Reb Nehemiah is a pariah in a world of pariahs. An eleven-fingered man, he is described by his wife as “one-third street peddler, one-quarter itinerant preacher, one-sixth scribbler of charm, topped off by smaller fractions of country doctor, street hustler and scam artist.” To keep borscht on the table, he makes the rounds through the taverns and markets of Eastern Europe as a traveling miracle-worker, but his untamable passion is for manuscripts—in any language.
Nehemiah’s penchant for the word lands him in the company of drunkards, scholars, statesmen and monks, propelling him into hilarious, rollicking—if sometimes catastrophic—adventures in places where no sane 17th century Jew would dare step foot. NEHEMIAH is the story of a man who would swap life, religion, identity, and salvation just for the chance to hold a great work of literature in his hands, a misfit rabbi who finds himself in the center of history and at the breaking point of belief.
Rights Sold:
Poland: Literackie
Reviews:
“Sometimes it seems to me that a story can be told over and over again depending on the perspective we take. This is also the case in this picaresque novel. We are presented with the seventeenth-century Polish-Lithuanian Commonwealth, in one of the most dramatic moments of its history, seen through the eyes of the involuntary adventurer, cabalist and vagabond Nechemia, entangled in the history of the false Messiah from Smyrna. Great fun and a lot of non-obvious knowledge.”

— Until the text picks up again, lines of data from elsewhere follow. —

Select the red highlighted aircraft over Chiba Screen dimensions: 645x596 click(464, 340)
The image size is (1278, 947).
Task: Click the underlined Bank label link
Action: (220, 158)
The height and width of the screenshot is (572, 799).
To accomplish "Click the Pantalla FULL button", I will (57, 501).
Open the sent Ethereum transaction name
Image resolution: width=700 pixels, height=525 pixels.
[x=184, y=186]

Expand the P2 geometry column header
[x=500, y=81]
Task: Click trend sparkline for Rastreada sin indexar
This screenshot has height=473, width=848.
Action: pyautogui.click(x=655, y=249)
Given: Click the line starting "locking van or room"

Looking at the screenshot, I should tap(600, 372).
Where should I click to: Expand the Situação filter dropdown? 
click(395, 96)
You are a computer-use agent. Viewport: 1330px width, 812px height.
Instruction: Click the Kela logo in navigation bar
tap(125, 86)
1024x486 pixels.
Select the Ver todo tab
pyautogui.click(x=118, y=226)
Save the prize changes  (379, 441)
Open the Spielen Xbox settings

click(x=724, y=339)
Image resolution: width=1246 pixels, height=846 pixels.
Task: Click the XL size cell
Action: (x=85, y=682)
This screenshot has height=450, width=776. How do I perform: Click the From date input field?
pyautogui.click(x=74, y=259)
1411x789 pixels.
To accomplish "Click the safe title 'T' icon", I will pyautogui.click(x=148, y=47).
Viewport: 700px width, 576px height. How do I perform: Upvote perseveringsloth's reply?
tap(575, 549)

—Olga Tokarczuk, Nobel Prize winning author of FLIGHTS and THE BOOKS OF JACOB
“Mercurial, inventive and irreverent, Yakov Z. Mayer’s masterful novel NEHEMIA is a rare literary occurrence. Mayer’s vast knowledge, confident hand and wild imagination turned this delightful picaresque novel into a true page turner that leaves the reader breathless and dazzled at the end of Nehemia’s early modern odyssey.”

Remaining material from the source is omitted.